À Kyiv, le Centre municipal de consultation et de diagnostic a signé un contrat d'un montant de près de 96 millions de hryvnias avec l'entreprise « Alliance ukrainienne de production et de construction "Centre" », qui a remporté l'appel d'offres sans appel d'offres. La rénovation du bâtiment situé au 100, rue Saksaganskoho, devrait durer jusqu'en décembre 2026 et comprend une rénovation majeure des bureaux, des couloirs et des cages d'escalier, ainsi que l'aménagement d'un espace accessible aux personnes à mobilité réduite.

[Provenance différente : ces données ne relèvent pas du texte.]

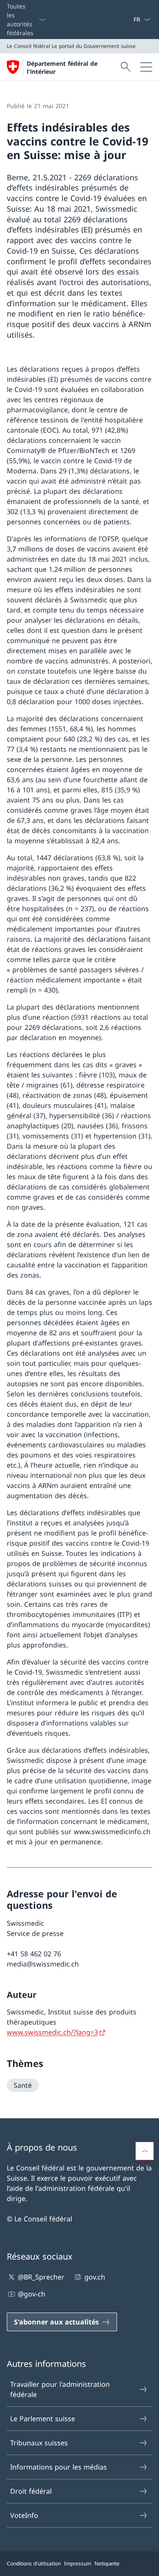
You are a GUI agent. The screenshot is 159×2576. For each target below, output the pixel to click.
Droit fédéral (31, 2491)
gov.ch (94, 2277)
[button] (144, 2151)
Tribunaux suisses (39, 2442)
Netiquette (107, 2563)
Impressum (77, 2563)
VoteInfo (24, 2515)
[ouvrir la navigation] (146, 67)
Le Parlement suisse (42, 2418)
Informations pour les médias (58, 2467)
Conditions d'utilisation (34, 2563)
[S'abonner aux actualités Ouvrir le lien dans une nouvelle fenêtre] (129, 19)
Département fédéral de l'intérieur (62, 67)
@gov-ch (31, 2294)
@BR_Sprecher (41, 2277)
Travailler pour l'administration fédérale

Des journalistes de « Nashi Groshe » ont analysé le devis et constaté d'importantes surfacturations. En particulier, le treillis d'armature a été installé à 403 UAH/m² pour une valeur marchande de 186 UAH, les appuis de fenêtre en PVC à 1 238 UAH/m au lieu de 480 à 578 UAH, et l'apprêt Ceresit CT 15 était facturé 317 UAH/kg pour une valeur marchande de 159 à 189 UAH. Le surpaiement total pour ces seuls articles pourrait dépasser 4 millions d'UAH.
L'attention s'est particulièrement portée sur le salaire des ouvriers, indiqué dans l'estimation à 26 515 UAH. Selon le Fonds de pension, la moyenne nationale est de 20 455 UAH, et selon les offres d'emploi dans le secteur de la construction à Kyiv, elle atteint 37 500 UAH. Des experts suggèrent que les paiements réels auraient pu être effectués au noir, compensés par des matériaux surévalués.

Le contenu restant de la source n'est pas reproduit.